■ **Records excerpted from a collection**:
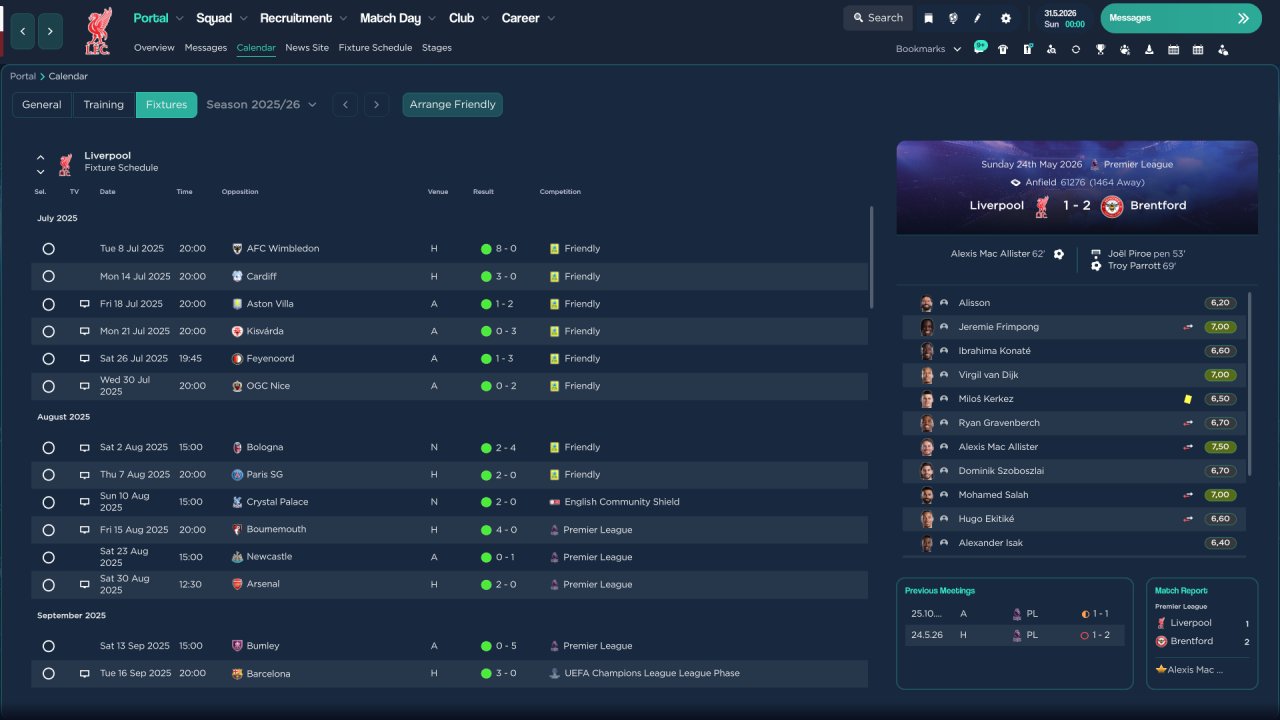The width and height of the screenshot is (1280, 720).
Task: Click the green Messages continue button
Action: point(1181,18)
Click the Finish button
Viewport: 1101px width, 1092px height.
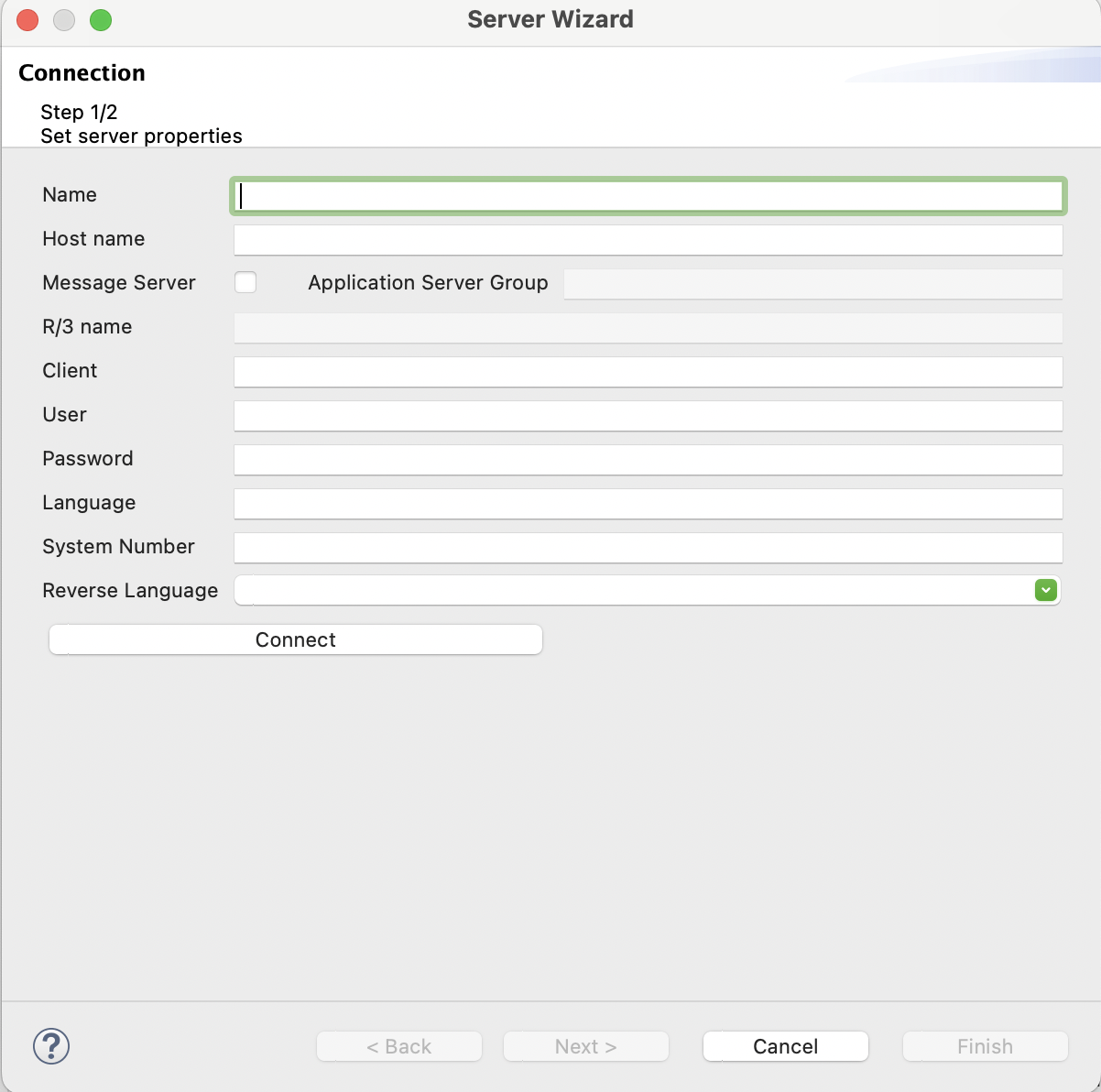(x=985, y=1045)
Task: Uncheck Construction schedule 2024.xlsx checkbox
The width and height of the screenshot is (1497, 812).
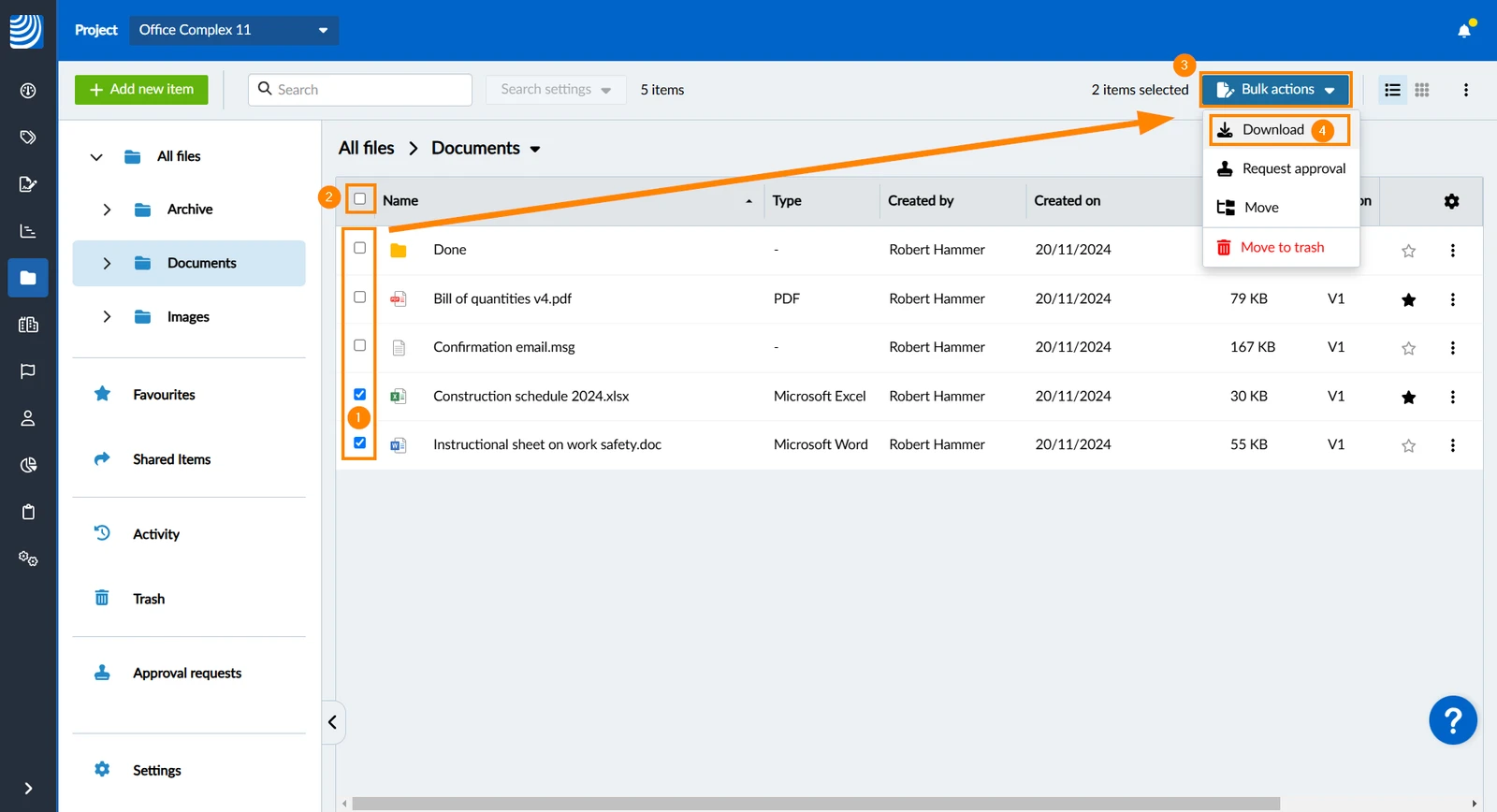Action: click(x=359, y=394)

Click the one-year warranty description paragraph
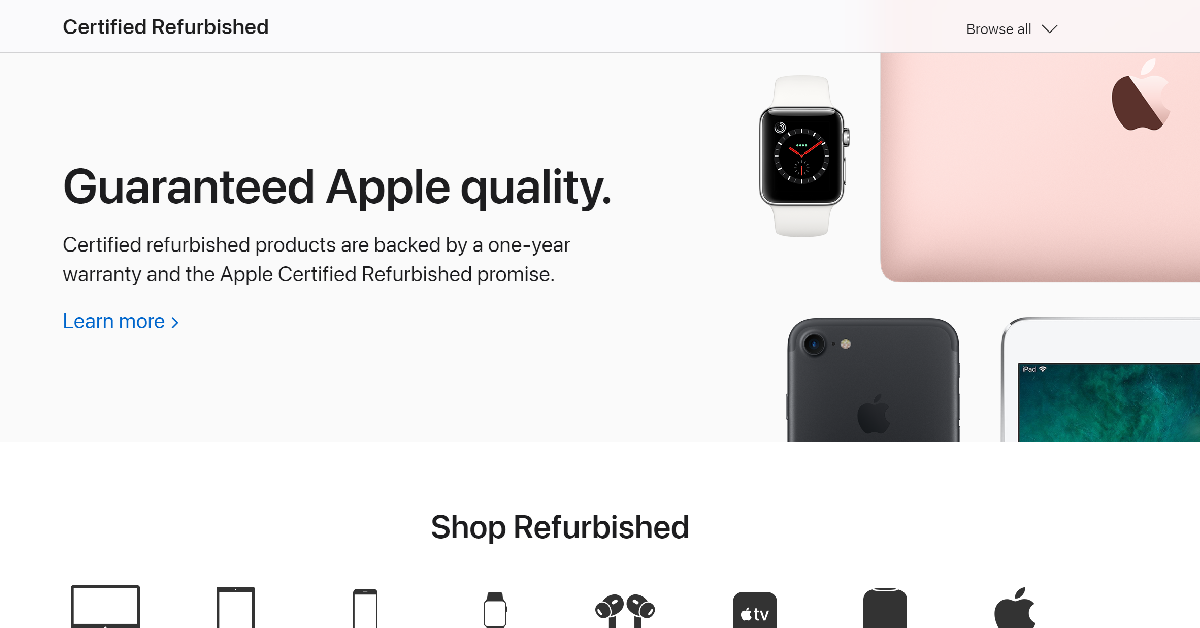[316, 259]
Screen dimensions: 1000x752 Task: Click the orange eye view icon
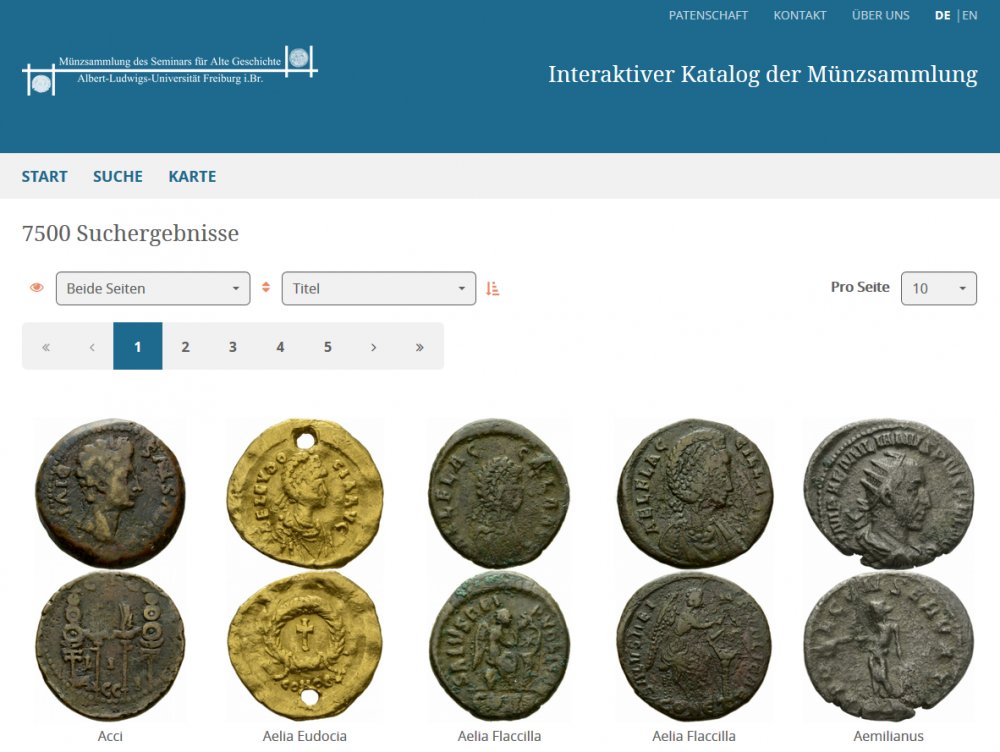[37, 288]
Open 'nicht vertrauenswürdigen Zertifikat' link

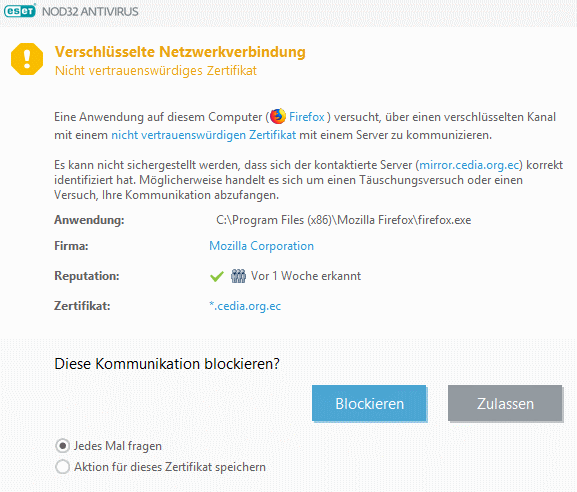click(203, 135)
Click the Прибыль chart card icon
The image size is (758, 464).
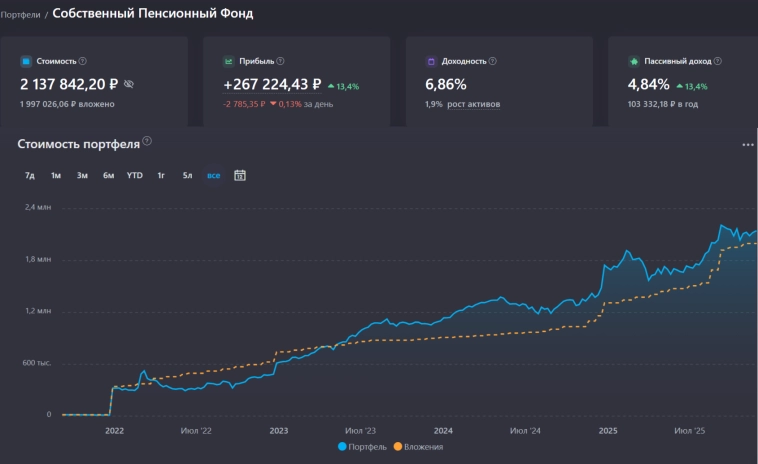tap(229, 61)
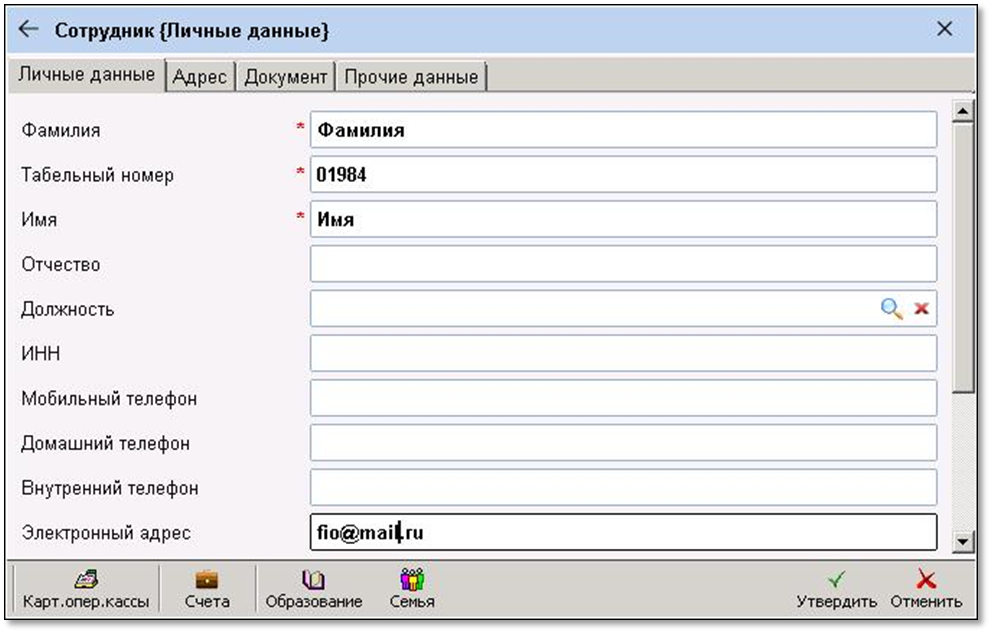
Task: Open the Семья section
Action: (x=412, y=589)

■ **TRY IT**: The lines to reproduce run from the one above containing "Task: Uncheck Construction" through the one containing "Click the Прибыль chart card icon". Copy them exactly and leave out all pictures.

■ **TASK RESPONSE**:
Task: Uncheck Construction schedule 2024.xlsx checkbox
The width and height of the screenshot is (1497, 812).
Action: click(x=359, y=394)

Click the one-year warranty description paragraph
[316, 259]
Screen dimensions: 1000x752 Task: Click the orange eye view icon
[37, 288]
Open 'nicht vertrauenswürdigen Zertifikat' link

click(203, 135)
Click the Прибыль chart card icon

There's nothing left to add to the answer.